[TASK PROMPT] From the entries below, extract every line that includes the word "computer".

[INPUT FOR THIS TASK]
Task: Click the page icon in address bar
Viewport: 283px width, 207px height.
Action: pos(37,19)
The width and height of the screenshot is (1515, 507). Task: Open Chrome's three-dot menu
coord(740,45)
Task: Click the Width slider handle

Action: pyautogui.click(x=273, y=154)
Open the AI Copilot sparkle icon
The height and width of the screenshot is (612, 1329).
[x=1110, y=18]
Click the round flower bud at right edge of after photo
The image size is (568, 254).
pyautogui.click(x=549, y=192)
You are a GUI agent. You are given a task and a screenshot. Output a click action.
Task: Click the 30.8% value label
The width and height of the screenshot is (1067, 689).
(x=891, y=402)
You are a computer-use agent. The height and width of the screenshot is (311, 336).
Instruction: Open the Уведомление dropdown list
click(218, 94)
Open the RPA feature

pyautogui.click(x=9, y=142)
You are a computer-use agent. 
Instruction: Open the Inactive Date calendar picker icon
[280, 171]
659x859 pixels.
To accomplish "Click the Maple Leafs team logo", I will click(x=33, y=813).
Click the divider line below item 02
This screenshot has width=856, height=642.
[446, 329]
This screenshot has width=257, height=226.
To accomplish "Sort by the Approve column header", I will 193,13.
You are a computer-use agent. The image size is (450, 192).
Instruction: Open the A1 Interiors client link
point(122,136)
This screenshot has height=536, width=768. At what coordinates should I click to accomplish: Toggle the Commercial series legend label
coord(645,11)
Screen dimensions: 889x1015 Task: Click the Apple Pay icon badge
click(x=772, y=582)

[COMPLETED EXERCISE]
You are a computer-use agent. The height and width of the screenshot is (311, 336).
You are a computer-use agent. 
You are a computer-use agent. The image size is (450, 192).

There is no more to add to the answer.